* **STATED EXERCISE**
Pick out every line in the data below that contains the string "Where", and copy each of those lines in full.

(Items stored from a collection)
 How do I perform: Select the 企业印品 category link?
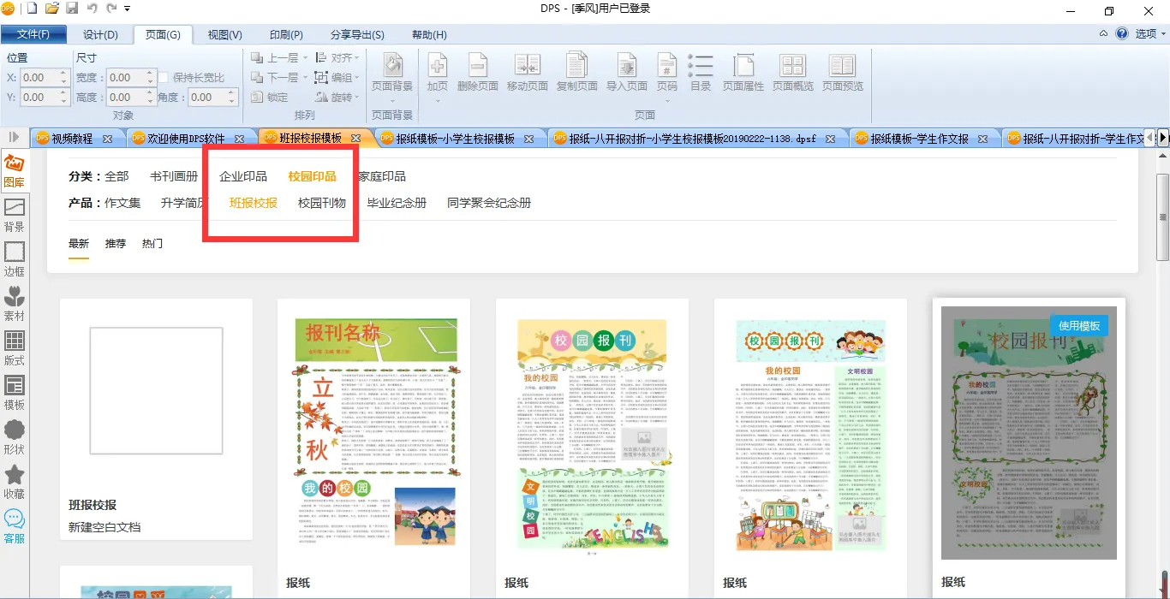tap(243, 176)
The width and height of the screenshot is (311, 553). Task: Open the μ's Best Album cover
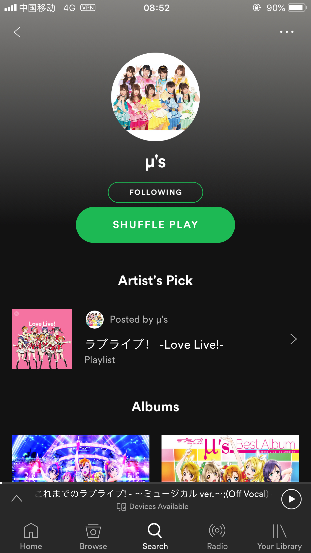coord(230,459)
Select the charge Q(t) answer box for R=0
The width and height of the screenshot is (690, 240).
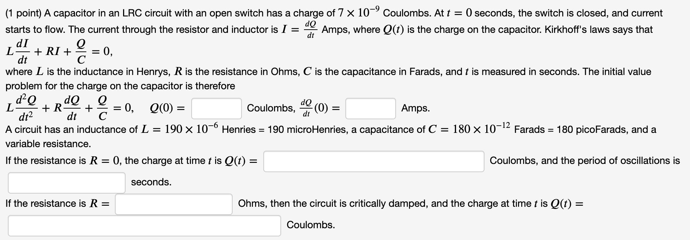coord(373,161)
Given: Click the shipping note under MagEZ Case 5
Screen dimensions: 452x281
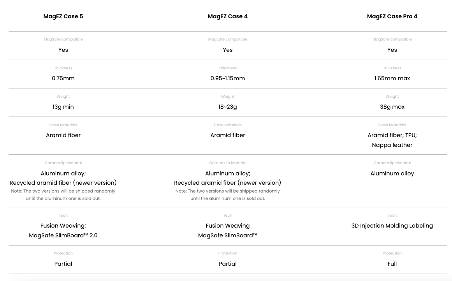Looking at the screenshot, I should 63,195.
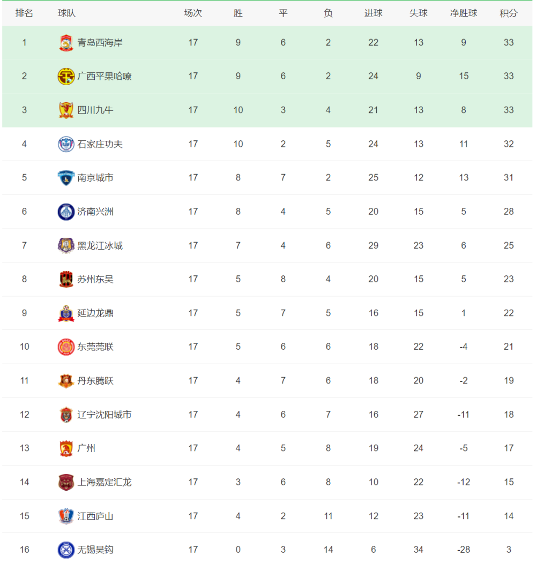The width and height of the screenshot is (536, 563).
Task: Click the 石家庄功夫 team logo
Action: [66, 144]
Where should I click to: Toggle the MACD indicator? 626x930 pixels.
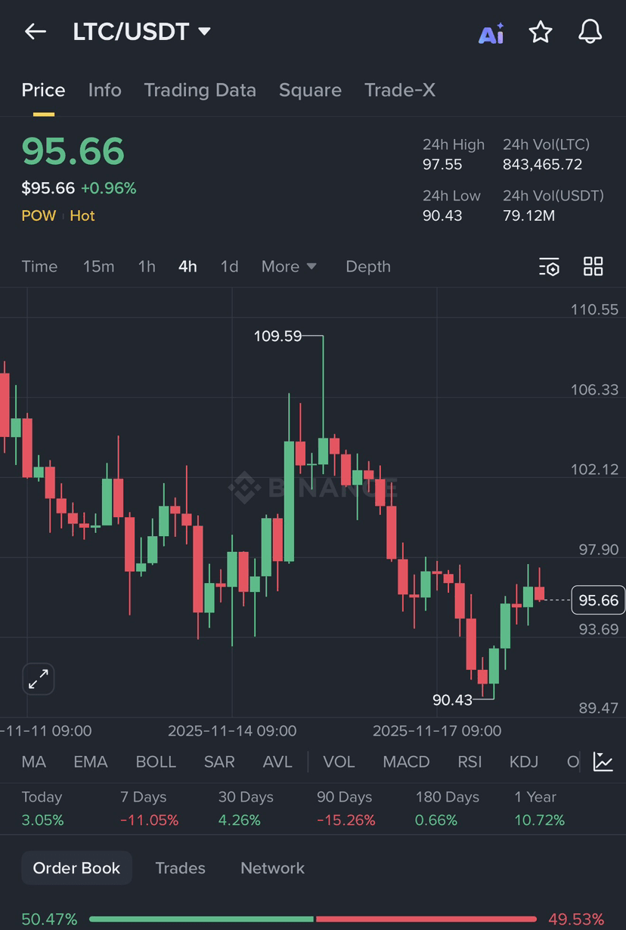406,761
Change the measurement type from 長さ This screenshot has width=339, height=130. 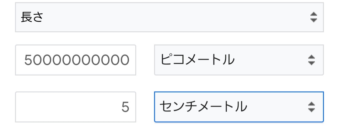169,17
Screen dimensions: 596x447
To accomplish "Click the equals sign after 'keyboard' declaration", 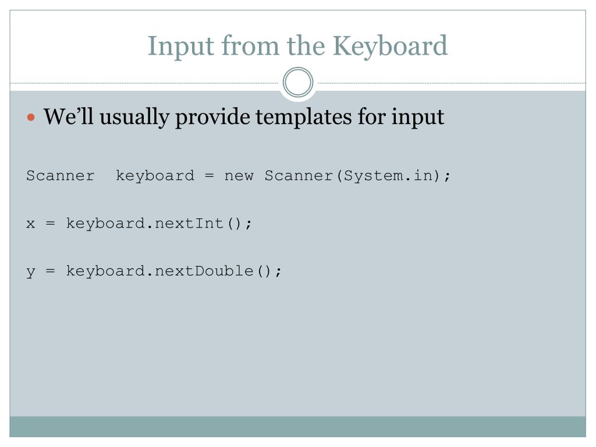I will [209, 176].
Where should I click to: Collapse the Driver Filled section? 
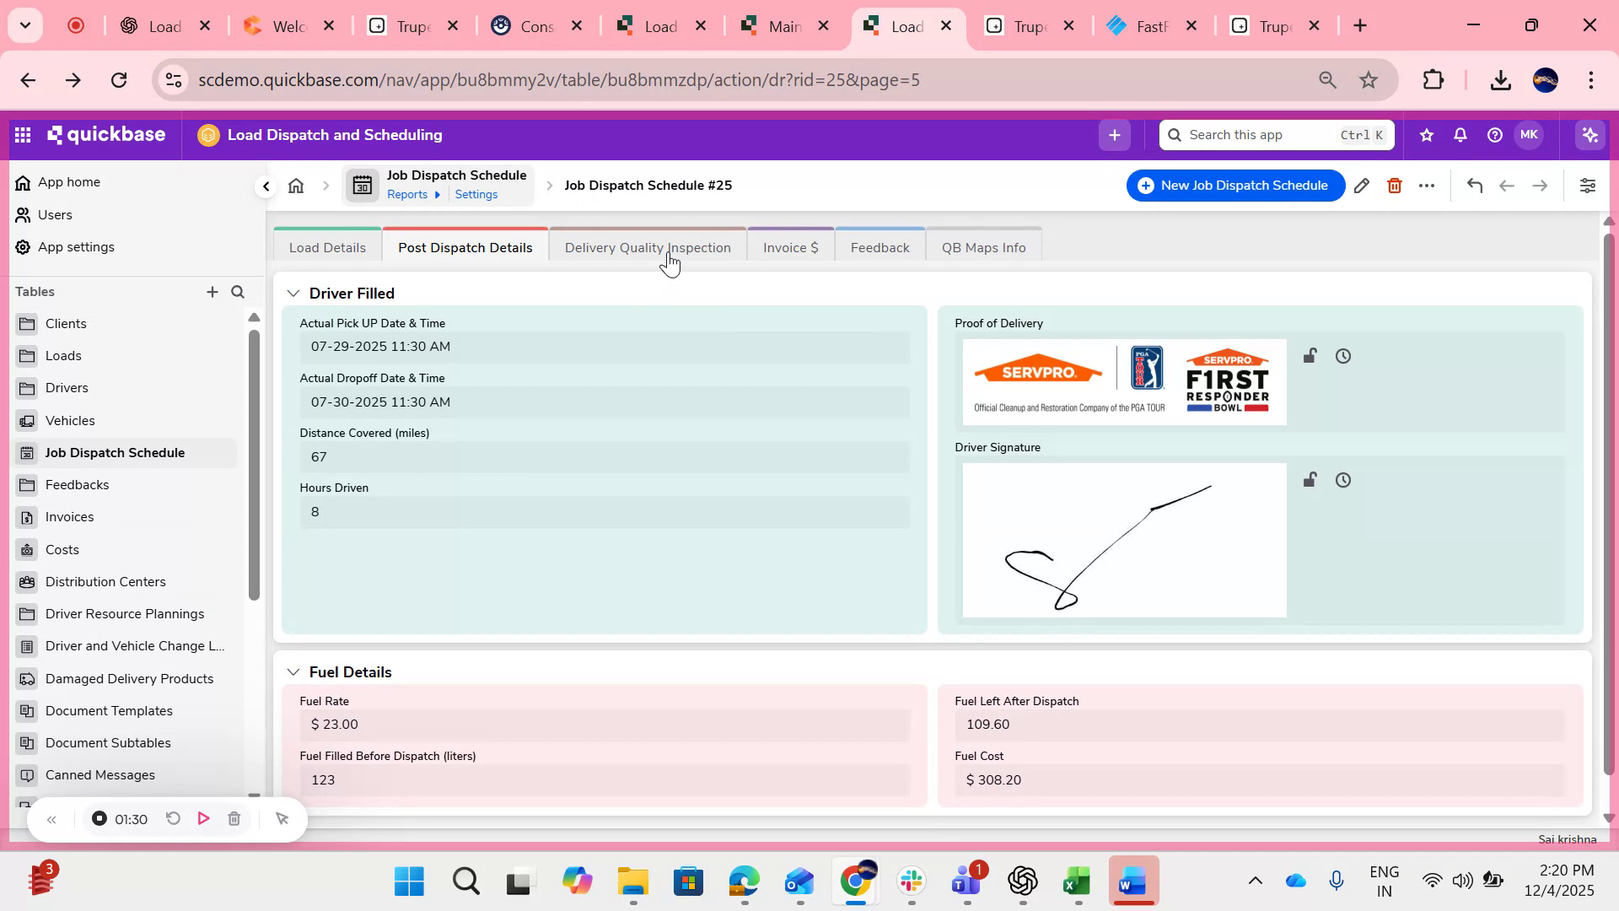(293, 293)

* **ANSWER BELOW**
Where should I click to: Toggle the MACD indicator? 626x930 pixels.
Where should I click to: Collapse the Driver Filled section? 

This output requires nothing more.